The three key features of that batch-holding struct was:

initialization
random sample (once)
random partitions (once every epoch)

So here's the relevant code, with breaks for explanations:

struct RandomAccessStringStorage {
    var db : ConnectionPool
    var tableCreated : Bool = false
    
    let original: [String]
    let vocabulary: [String]
    let indexHelper: [Int:Int]
    
    init(db database: ConnectionPool, original o: [String], terminator: String? = nil, fromScratch: Bool) {
        db = database
        Database.default = Database(database) // shady, but hey
        
        original = o
        let f : [[Float]]
        let l : [Int32]
        let v : [String]
        let h : [Int:Int]
        if let term = terminator {
            (f,l,v,h) = RandomAccessStringStorage.makeArrays(original, terminator: term)
        } else {
            (f,l,v,h) = RandomAccessStringStorage.makeArrays(original)
        }
        
        vocabulary = v
        indexHelper = h
        if fromScratch {
            deleteAll()
            for i in 0..<f.count {
                insertTrigram(t1: f[i][0], t2: f[i][1], t3: f[i][2], r: l[i])
            }
        } 
    }
    
        mutating func deleteAll() {
        let _ = try? StorableTrigram<Float,Int32>.dropTableSync()
        tableCreated = false
    }
    
    mutating func insertTrigram(t1: Float, t2: Float, t3: Float, r: Int32) {
        if !tableCreated {
            let _ = try? StorableTrigram<Float,Int32>.createTableSync()
            tableCreated = true
        }
        let trig = StorableTrigram(random_id: Int64.random(in: Int64(0)...Int64.max), t1: t1, t2: t2, t3: t3, r: r)
        let lsem = DispatchSemaphore(value: 0)
        trig.save { st, error in
            lsem.signal()
        }
        lsem.wait()
    }
// ...
}

The two makeArrays are copied and pasted from the in-memory TextBatch, and the only other thing the initialization relies on is the insertion in the DB system.

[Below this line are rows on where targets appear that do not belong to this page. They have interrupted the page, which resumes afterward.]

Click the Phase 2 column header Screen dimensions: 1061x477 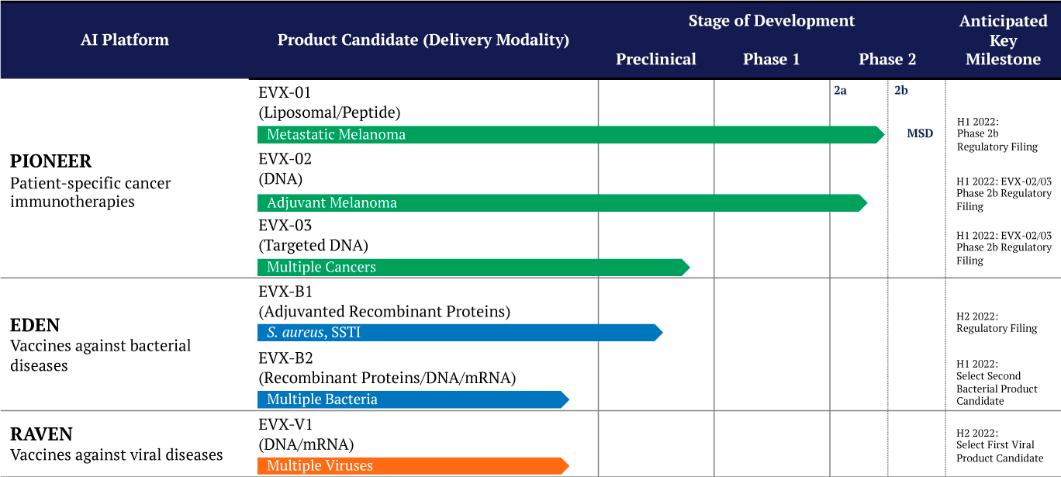(887, 60)
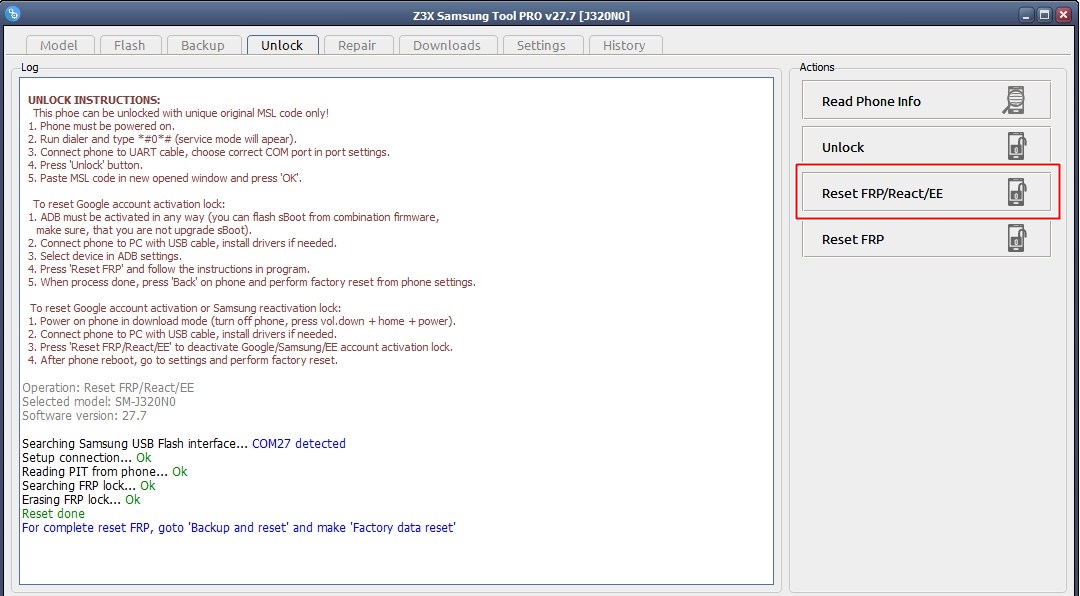
Task: Open the Model tab
Action: click(59, 45)
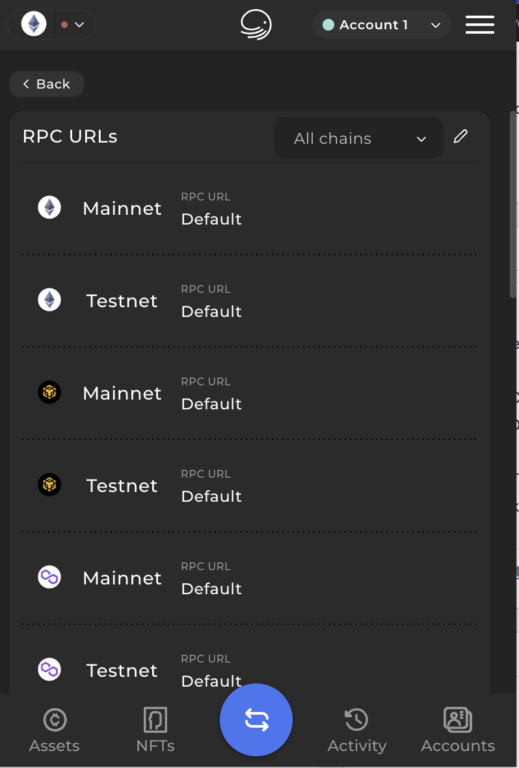Image resolution: width=519 pixels, height=768 pixels.
Task: Open the hamburger menu icon
Action: (480, 24)
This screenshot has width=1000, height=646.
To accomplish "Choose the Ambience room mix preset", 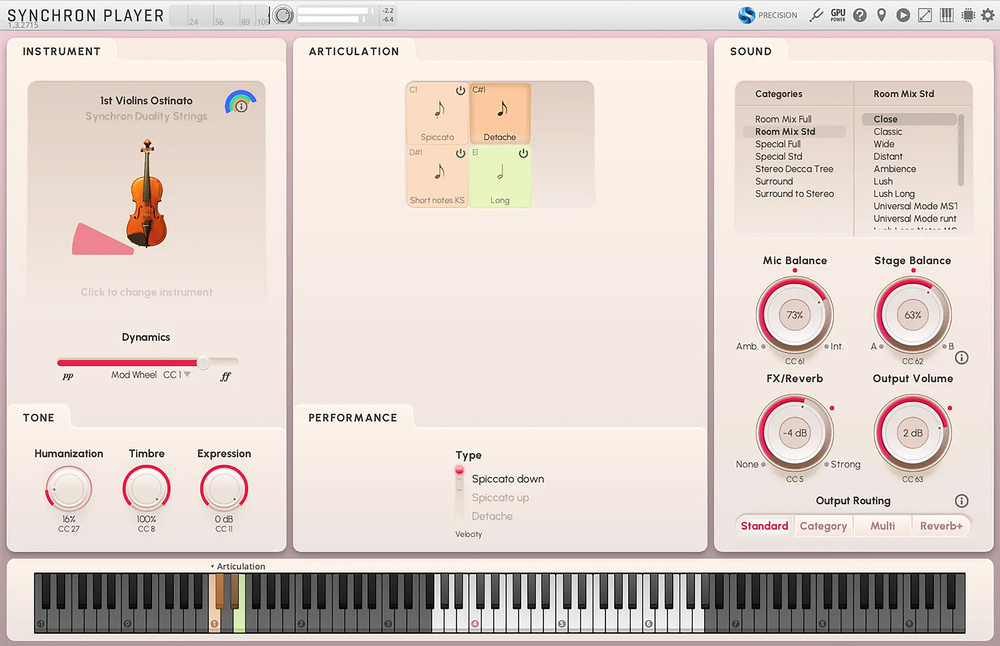I will 894,169.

There are two ways of drawing random items: a one-off and partition the data into random chunks:

func randomSample(of size: Int) -> (features: Tensor<Float>, labels: Tensor<Int32>) {
    var rf : [[Float]] = []
    var rl : [Int32] = []

    let lsem = DispatchSemaphore(value: 0)
    db.getConnection() { conn, err in
        if conn == nil {
            lsem.signal()
            return
        }
        
        conn!.execute("SELECT * FROM \"\(StorableTrigram<Float,Int32>.tableName)\" ORDER BY random() LIMIT \(size)") { resultSet in
            resultSet.asRows { rows,error in
                guard let rows = rows else {
                    lsem.signal()
                    return
                }
                for row in rows {
                    if let t1 = row["t1"] as? Float,
                    let t2 = row["t1"] as? Float,
                    let t3 = row["t1"] as? Float,
                        let r = row["r"] as? Int32 {
                        rf.append([t1,t2,t3])
                        rl.append(r)
                    }
                }
                lsem.signal()
            }
        }
    }
    
    lsem.wait()
    let featuresT = Tensor<Float>(shape: [rf.count, 3], scalars: rf.flatMap { $0 })
    let labelsT = Tensor<Int32>(rl)
    return (featuresT, labelsT)
}

Random selection in Pg actually works pretty well, but can't be repeated, which is why we have to rely on the random_id to partition:

func randomSample(splits: Int) -> RandomAccessPartition<Float,Int32> {
    // reshuffle (will take a while)
    // update "StorableTrigramFloatInt32" SET random_id = cast(9223372036854775807 * random() as bigint);
    let lsem = DispatchSemaphore(value: 0)
    db.getConnection() { conn, err in
        if conn == nil {
            lsem.signal()
            return
        }
        
        conn!.execute("UPDATE \"\(StorableTrigram<Float,Int32>.tableName)\" SET random_id = cast(9223372036854775807 * random() as bigint)") { resultSet in
            lsem.signal()
        }
    }
    lsem.wait()
    return RandomAccessPartition<Float,Int32>(numberOfPartitions: splits, db: self.db)
}

The update will re-randomize the ids, paving the way for the RandomAccessPartition.

Of course the tradeoff in terms of performance is rather big, especially in the initialization phase, but hey, more ram to do other things when the model is training!